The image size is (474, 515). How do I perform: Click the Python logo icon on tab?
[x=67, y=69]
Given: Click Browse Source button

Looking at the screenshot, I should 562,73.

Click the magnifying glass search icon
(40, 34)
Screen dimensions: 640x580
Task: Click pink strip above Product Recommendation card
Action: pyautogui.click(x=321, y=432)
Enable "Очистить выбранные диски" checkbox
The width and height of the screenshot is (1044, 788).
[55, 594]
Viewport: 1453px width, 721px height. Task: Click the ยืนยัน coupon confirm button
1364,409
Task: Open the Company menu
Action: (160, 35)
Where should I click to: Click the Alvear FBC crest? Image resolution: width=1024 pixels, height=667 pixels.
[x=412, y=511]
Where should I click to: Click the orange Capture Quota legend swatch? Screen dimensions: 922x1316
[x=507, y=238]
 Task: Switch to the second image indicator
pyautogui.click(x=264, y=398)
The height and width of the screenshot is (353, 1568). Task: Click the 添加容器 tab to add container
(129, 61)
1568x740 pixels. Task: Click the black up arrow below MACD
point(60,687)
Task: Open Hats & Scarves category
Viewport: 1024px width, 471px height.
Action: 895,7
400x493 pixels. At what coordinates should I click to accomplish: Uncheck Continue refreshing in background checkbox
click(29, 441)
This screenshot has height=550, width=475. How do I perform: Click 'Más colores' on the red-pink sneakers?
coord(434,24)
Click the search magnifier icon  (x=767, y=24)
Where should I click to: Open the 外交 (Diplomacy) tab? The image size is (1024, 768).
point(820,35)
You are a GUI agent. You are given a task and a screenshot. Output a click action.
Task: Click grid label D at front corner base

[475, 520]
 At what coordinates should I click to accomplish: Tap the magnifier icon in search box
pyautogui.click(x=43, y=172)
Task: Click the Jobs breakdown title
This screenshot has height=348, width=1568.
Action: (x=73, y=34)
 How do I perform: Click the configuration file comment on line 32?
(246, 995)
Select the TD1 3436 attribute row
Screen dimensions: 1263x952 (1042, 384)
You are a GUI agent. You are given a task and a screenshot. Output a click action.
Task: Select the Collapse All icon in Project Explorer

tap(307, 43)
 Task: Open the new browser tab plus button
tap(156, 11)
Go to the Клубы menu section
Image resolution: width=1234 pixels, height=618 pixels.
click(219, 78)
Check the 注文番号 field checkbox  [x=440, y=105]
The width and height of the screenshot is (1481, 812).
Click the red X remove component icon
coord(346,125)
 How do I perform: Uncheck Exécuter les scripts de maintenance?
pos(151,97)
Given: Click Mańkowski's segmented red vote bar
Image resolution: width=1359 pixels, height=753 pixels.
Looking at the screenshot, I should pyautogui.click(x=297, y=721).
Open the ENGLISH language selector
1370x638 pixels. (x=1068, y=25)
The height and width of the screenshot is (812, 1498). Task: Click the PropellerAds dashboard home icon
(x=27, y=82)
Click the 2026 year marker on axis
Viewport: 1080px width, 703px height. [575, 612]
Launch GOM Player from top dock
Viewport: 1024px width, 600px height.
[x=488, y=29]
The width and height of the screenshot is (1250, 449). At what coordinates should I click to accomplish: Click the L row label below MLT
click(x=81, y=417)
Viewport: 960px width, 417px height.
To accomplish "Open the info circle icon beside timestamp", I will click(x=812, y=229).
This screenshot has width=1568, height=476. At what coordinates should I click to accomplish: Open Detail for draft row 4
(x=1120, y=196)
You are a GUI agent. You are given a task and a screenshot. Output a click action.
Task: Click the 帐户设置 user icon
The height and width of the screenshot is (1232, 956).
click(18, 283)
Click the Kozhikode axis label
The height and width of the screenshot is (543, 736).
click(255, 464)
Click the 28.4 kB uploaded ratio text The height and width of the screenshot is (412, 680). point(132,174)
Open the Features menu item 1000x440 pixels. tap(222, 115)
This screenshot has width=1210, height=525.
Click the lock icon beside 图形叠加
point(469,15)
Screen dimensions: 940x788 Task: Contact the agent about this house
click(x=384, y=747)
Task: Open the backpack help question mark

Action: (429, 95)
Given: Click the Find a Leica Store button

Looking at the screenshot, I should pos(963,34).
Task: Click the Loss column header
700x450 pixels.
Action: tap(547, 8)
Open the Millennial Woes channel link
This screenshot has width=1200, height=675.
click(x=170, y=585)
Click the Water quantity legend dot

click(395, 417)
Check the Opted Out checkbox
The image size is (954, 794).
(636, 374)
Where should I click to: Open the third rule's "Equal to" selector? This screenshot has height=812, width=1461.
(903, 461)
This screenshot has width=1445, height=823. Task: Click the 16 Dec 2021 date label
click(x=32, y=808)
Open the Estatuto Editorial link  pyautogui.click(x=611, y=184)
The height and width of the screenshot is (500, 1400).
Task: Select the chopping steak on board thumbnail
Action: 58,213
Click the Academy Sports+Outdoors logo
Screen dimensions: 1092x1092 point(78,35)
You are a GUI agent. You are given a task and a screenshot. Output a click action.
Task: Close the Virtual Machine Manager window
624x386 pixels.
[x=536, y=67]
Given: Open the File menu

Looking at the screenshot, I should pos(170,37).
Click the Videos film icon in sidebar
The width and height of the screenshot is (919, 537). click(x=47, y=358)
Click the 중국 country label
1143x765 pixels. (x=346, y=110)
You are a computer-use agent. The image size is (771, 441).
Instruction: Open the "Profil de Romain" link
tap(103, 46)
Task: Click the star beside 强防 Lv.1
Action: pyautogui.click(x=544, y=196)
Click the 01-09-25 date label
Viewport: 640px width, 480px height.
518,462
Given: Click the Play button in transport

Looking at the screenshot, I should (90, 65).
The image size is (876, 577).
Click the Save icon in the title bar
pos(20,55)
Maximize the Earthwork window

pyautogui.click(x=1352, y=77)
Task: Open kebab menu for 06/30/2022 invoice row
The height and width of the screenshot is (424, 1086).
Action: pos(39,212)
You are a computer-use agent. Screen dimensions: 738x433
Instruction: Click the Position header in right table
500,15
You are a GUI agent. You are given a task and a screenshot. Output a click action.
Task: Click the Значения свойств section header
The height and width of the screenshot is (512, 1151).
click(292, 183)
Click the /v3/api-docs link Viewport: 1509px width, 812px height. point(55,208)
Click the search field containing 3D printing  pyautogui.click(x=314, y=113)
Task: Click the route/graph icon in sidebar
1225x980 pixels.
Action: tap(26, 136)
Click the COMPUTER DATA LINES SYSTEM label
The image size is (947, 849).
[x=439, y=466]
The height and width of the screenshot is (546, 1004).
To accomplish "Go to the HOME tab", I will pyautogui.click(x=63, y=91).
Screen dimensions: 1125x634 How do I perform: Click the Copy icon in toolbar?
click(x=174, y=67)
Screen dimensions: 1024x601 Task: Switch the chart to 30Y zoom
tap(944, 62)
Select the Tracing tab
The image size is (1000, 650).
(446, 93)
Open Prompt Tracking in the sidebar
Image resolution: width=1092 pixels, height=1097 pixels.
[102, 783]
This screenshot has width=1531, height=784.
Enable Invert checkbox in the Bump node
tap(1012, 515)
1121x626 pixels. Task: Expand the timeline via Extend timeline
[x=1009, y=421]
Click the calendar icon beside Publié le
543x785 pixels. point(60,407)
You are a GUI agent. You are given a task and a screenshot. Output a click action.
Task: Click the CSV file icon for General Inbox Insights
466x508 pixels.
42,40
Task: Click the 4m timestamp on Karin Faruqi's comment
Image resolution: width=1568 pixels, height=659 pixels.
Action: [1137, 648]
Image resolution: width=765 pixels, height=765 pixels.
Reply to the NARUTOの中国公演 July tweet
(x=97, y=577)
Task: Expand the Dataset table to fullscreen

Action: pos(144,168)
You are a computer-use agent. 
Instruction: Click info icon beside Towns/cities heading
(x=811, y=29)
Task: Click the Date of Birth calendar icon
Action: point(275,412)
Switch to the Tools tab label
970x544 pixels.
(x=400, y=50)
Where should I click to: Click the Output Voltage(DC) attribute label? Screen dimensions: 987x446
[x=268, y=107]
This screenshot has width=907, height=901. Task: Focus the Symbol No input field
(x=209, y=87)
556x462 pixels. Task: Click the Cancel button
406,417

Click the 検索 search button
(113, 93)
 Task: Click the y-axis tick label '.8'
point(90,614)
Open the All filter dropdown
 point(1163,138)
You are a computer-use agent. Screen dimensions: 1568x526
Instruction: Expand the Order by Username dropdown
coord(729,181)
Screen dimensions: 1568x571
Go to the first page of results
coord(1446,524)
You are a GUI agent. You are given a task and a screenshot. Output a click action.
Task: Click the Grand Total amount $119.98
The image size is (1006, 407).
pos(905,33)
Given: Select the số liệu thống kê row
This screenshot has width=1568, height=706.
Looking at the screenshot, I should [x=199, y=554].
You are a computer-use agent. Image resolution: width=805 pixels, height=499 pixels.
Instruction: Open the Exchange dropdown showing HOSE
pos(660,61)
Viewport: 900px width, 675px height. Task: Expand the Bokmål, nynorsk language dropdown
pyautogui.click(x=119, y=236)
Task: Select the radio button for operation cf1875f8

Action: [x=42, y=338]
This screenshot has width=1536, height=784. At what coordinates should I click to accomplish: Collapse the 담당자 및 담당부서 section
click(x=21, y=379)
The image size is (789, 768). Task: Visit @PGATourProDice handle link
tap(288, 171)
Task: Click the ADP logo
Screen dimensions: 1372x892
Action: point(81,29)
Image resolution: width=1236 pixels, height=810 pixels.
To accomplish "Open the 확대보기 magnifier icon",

________

Your task is to transcribe, with no changes, only the lines of the listing above that lie between the line holding "Task: Click the y-axis tick label '.8'" and the line holding "Given: Select the số liệu thống kê row", inclusive.

 Task: Click the y-axis tick label '.8'
point(90,614)
Open the All filter dropdown
 point(1163,138)
You are a computer-use agent. Screen dimensions: 1568x526
Instruction: Expand the Order by Username dropdown
coord(729,181)
Screen dimensions: 1568x571
Go to the first page of results
coord(1446,524)
You are a GUI agent. You are given a task and a screenshot. Output a click action.
Task: Click the Grand Total amount $119.98
The image size is (1006, 407).
pos(905,33)
Given: Select the số liệu thống kê row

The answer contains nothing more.